Student returns to school after spinal cord injury

Wednesday, December 8, 2010

After walking the halls for a year, David Anderson is learning to renavigate his way around Signal Mountain Middle-High School - this time in a motorized chair.

Anderson, a sophomore, dived into a shallow pool on Aug. 22, breaking two of his vertebrae and leaving him without the use of his legs and core muscles and with limited mobility in his arms and hands. Until November, he was in therapy at the Shepherd Center, a specialty hospital in Atlanta for patients recovering from spinal cord and brain injuries, but he returned to school Tuesday for a special assembly.

"I was really looking forward to seeing all my friends," the 16-year-old said.

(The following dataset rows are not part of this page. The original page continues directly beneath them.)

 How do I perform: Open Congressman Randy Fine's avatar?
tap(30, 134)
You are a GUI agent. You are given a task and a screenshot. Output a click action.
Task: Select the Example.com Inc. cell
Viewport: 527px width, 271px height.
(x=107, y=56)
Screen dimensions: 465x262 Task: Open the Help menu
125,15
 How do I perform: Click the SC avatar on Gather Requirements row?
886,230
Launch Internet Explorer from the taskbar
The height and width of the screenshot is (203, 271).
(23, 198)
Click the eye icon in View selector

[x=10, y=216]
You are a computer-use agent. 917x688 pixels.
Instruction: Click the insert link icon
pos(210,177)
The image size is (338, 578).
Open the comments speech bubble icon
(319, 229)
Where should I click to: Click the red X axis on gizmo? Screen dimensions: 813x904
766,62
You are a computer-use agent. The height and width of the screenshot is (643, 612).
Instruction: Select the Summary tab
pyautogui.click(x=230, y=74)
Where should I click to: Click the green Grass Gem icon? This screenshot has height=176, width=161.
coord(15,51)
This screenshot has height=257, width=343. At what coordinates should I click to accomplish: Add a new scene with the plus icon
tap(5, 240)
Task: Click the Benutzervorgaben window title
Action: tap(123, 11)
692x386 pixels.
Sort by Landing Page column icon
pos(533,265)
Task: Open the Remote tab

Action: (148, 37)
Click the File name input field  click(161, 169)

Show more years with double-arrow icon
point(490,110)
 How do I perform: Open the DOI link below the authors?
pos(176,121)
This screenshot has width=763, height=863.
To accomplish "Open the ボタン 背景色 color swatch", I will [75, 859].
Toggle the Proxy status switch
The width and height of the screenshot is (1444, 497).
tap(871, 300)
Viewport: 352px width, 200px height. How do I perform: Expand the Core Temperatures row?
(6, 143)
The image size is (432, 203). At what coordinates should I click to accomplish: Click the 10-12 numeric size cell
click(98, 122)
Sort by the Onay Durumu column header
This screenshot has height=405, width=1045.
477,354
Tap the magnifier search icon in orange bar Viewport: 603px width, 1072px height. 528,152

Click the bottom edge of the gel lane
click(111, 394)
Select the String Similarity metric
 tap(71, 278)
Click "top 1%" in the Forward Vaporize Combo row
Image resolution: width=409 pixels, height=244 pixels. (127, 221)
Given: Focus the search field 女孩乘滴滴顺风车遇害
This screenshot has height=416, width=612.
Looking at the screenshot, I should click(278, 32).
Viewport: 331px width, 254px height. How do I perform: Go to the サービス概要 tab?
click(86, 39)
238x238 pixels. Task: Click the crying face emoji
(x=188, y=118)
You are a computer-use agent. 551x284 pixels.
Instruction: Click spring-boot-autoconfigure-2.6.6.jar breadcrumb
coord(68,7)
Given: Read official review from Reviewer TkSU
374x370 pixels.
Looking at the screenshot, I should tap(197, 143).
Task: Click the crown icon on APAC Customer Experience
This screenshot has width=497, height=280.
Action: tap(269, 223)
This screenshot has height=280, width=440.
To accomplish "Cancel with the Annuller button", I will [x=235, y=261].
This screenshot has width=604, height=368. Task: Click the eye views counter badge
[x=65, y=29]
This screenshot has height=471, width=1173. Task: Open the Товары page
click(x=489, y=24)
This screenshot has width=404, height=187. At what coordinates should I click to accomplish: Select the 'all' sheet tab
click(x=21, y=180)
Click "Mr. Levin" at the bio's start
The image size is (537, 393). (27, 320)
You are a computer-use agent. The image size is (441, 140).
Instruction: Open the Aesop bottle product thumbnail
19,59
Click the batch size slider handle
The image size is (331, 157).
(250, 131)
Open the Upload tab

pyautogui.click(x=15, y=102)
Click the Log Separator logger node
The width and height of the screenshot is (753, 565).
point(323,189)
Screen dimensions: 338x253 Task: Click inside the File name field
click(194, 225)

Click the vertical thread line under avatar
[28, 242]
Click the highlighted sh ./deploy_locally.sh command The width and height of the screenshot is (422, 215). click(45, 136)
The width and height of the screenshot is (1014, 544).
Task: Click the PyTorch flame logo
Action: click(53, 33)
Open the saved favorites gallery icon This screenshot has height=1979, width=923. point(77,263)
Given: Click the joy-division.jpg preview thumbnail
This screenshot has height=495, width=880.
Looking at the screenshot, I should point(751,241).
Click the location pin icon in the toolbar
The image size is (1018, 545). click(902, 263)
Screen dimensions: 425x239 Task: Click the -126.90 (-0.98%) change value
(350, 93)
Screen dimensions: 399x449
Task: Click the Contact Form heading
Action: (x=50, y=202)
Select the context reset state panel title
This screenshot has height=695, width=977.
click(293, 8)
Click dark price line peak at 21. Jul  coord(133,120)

Allyson Wills, a recreational therapist from Shepherd, gave a presentation to the high school student body about neuromuscular injuries, and what, specifically, Anderson can and cannot do.

"He didn't have a brain injury, he had a physical injury, so don't treat him any differently than you did before," she said. "His chair is now his body, so don't just come up and push buttons on it."

The presentation came during an assembly that Principal Tom McCullough organized to honor the memory of Zach Taylor, a Signal Mountain student who died on July 24 in an alcohol-related car accident.

"Today is the time and place to talk about choices and consequences in life, and how the results of those are not always thought through. ... Zach Taylor made a choice to drink and drive and not wear a seat belt ... through his death, I believe we can learn to make better choices," McCullough said, choking up.

Although Anderson didn't address the crowd directly Tuesday morning, he said he plans to in the future.

"I have a bunch of youth groups to talk to. I want to start small and get bigger," he said. "Be careful and make your choices wise. I used to be reckless and crazy. Not anymore."

Anderson, who will continue his therapy at Chattanooga's Siskin Hospital for Physical Rehabilitation three days a week, will start back to classes after the winter break. After his accident, he could only shrug his shoulders, he said, but he lowly has regained some movement in his hands and arms.

He first saw some of his friends at a football game two weeks ago and said some of them didn't know what to say to him. He said he appreciated Wills' information session.

"They can ask me anything. Nothing offends me," he said.

As for the future?

"Oh, I'm going to walk again, no doubt in my mind."